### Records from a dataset
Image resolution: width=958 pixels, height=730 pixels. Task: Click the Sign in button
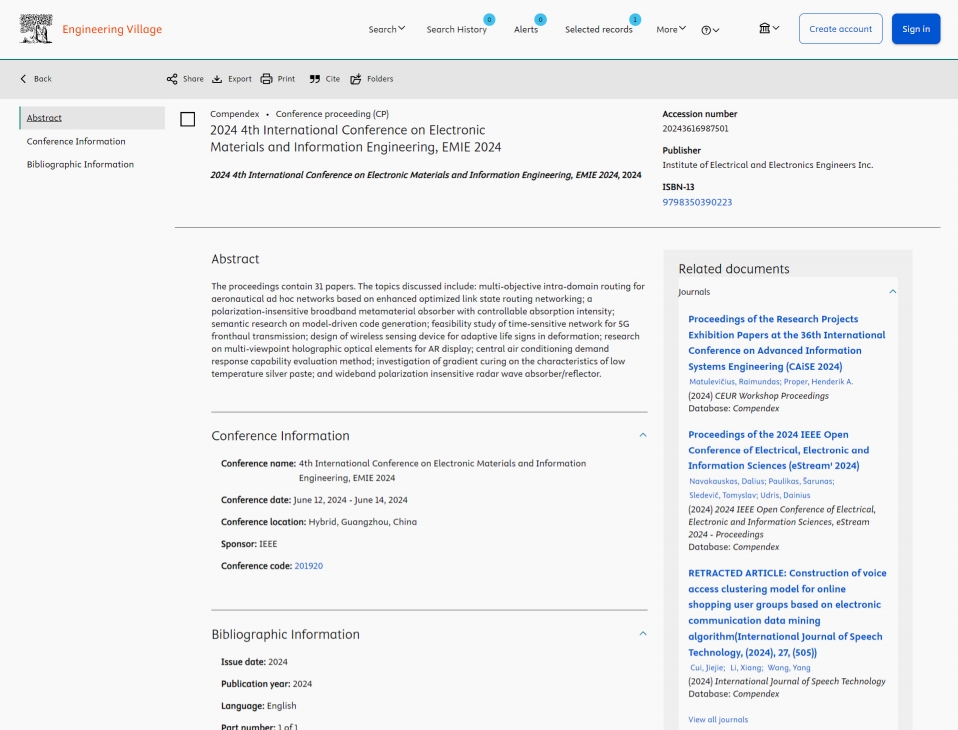tap(915, 29)
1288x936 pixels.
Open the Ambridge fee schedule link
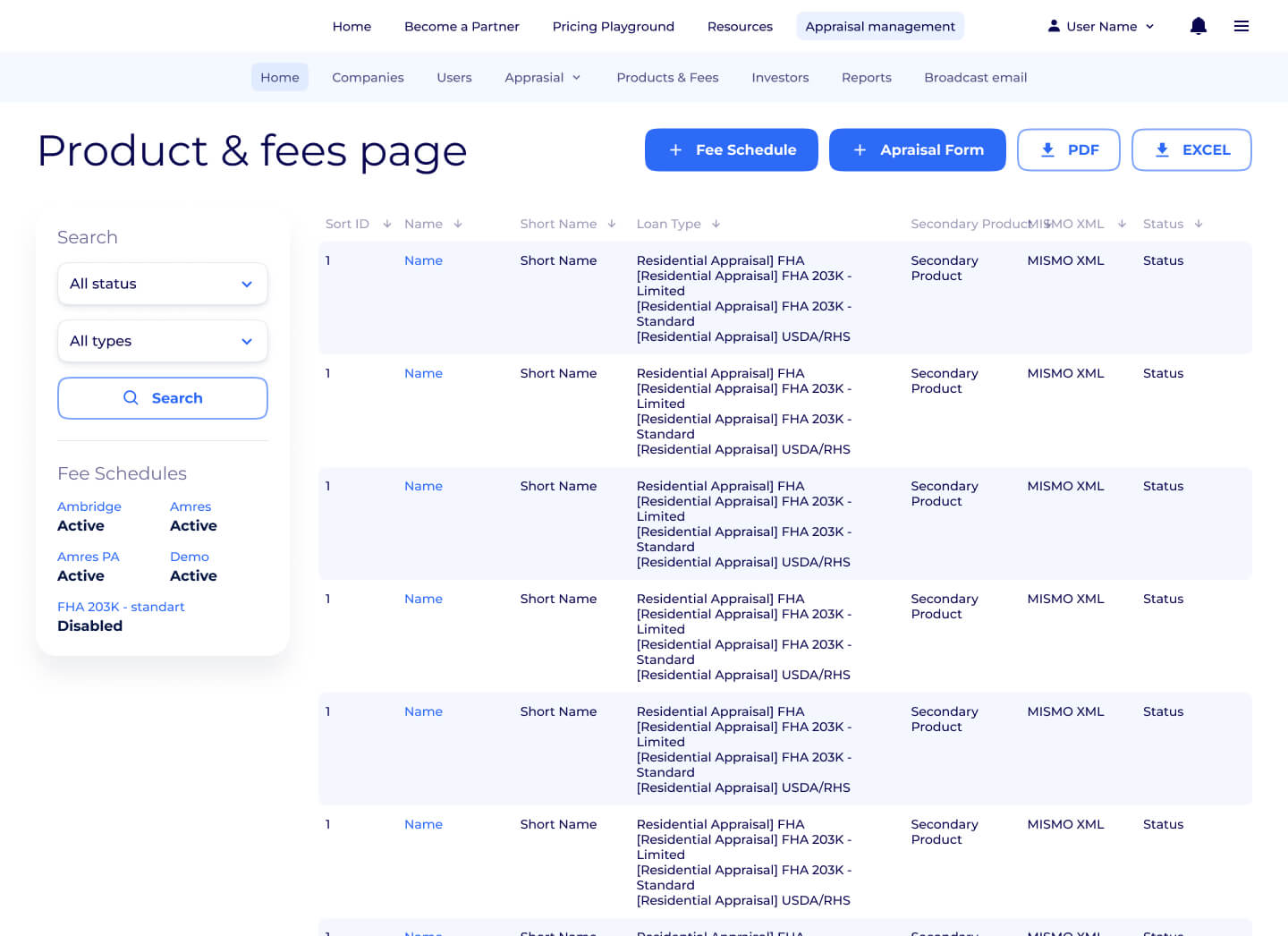coord(89,506)
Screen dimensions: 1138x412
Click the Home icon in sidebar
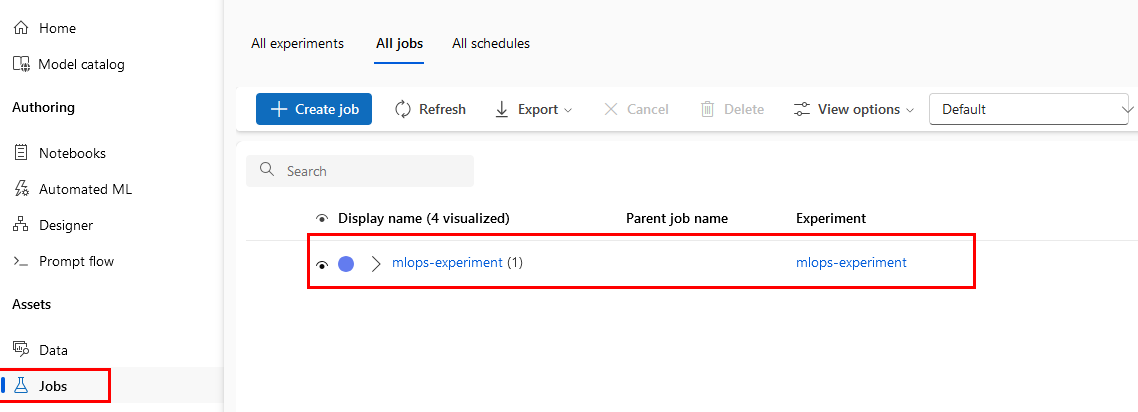(21, 28)
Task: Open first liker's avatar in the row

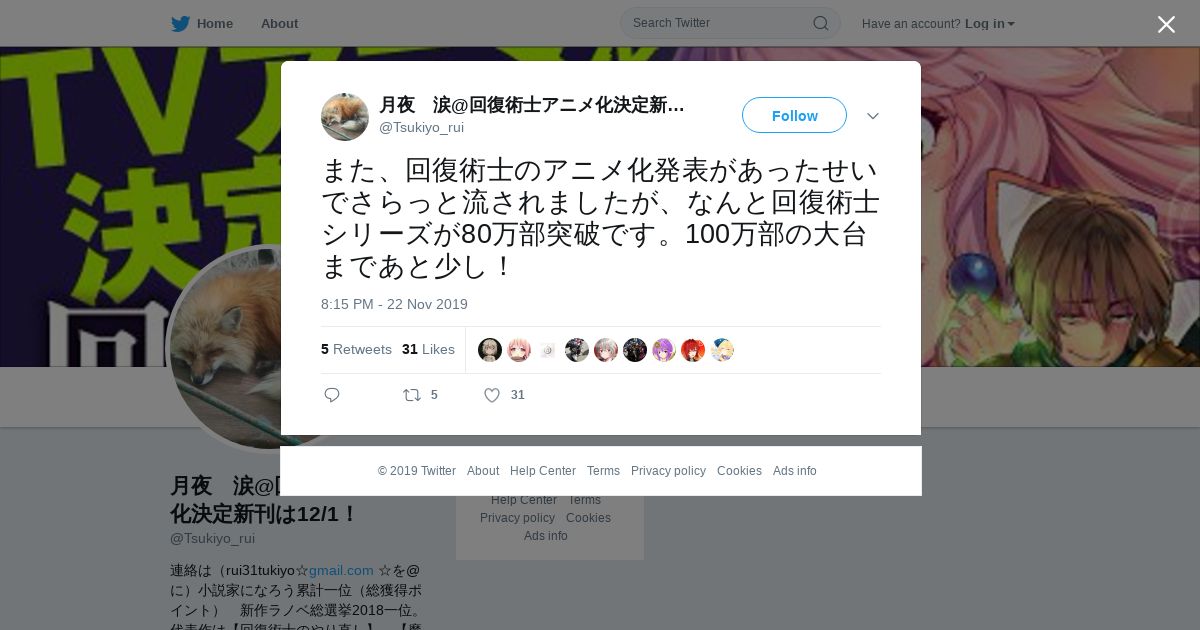Action: coord(490,350)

### Your assignment
Copy all entries exactly; skip pictures.

### Response to this task
Image resolution: width=958 pixels, height=730 pixels. Task: Click the Sign in button
tap(915, 29)
1288x936 pixels.
Open the Ambridge fee schedule link
coord(89,506)
Screen dimensions: 1138x412
Click the Home icon in sidebar
(21, 28)
Task: Open first liker's avatar in the row

Action: coord(490,350)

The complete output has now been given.